2. Hydrate with Electrolytes in the Morning
Proper hydration within the first hour of waking up is essential for energy and reducing sugar cravings. Sometimes what feels like hunger is actually your body asking for water or minerals.
Adding a pinch of sea salt or an electrolyte supplement to your water can help replenish vital nutrients and keep your body balanced. Try starting your day with 10 ounces of water and a source of electrolytes to feel refreshed and satisfied.
3. Incorporate Strength Training into Your Routine
Lifting weights 2-4 times per week is one of the most effective ways to build muscle and increase your basal metabolic rate (the number of calories you burn at rest). Muscle is metabolically active, meaning it helps you burn fat even when you’re not exercising.
Here’s a simple plan:
• 2 Full-Body Workouts Per Week: Great for saving time.
• 4 Push/Pull Sessions Per Week: Divide your workouts into back and chest exercises one day, biceps and triceps another, and incorporate core, neck, and leg exercises twice a week.
4. Walk for 60 Minutes Daily
Walking is a low-impact way to burn calories without increasing hunger. Consistently walking for an hour each day can lead to noticeable weight loss over time.
For an extra boost:
• Add incline walking at 3-4 mph with up to a 15% incline. This can supercharge your calorie burn without the need for intense workouts.

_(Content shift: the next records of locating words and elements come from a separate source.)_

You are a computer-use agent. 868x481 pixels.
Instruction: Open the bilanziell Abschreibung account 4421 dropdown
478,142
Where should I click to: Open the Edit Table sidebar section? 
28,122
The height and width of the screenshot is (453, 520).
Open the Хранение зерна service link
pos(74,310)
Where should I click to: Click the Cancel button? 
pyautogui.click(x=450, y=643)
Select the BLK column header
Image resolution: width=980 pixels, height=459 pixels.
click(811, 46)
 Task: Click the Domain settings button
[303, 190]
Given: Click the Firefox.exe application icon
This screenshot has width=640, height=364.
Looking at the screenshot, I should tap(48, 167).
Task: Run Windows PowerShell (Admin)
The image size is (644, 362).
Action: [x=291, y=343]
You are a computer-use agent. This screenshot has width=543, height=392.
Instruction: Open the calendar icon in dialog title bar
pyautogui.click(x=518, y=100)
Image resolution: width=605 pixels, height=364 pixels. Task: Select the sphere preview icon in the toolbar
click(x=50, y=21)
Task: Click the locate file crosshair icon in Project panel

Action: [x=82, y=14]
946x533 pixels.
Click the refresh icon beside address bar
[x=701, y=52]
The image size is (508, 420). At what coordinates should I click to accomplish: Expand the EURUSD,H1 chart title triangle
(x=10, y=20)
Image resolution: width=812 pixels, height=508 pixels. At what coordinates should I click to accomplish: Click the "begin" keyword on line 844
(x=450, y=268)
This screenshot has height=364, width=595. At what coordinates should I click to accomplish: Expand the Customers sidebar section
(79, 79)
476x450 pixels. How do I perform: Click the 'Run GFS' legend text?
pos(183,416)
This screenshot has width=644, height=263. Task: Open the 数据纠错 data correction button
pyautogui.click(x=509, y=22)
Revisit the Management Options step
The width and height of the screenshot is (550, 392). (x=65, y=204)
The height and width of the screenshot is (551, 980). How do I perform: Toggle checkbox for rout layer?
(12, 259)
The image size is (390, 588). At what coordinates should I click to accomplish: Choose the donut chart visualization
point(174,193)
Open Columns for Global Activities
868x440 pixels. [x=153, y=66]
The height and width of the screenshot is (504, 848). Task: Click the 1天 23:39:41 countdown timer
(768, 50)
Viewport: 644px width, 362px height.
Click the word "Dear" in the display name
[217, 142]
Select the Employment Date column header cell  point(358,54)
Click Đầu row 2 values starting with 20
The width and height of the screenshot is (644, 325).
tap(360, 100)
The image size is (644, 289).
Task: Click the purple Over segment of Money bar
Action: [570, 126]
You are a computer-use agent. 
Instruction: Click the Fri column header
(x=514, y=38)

5. Moderate Your Carbohydrate Intake
Carbohydrates play an important role in your diet, but many people consume far more than they need. The right range for most moderately active individuals is about 60-120 grams of carbohydrates per day, sourced from whole foods.
Healthy carb options include:
• Organic fruits and vegetables
• 2-3 ounces of freshly squeezed orange juice
• Raw honey
• 100% pure maple syrup
By reducing processed carbs and focusing on nutrient-dense sources, you can manage cravings and maintain steady energy levels.
These five tips are practical, easy to implement, and designed to help you shed pounds without feeling deprived. Remember, consistency is key—small changes made every day can lead to big results over time. Start with one or two of these tips and build from there, creating a sustainable routine that fits your lifestyle.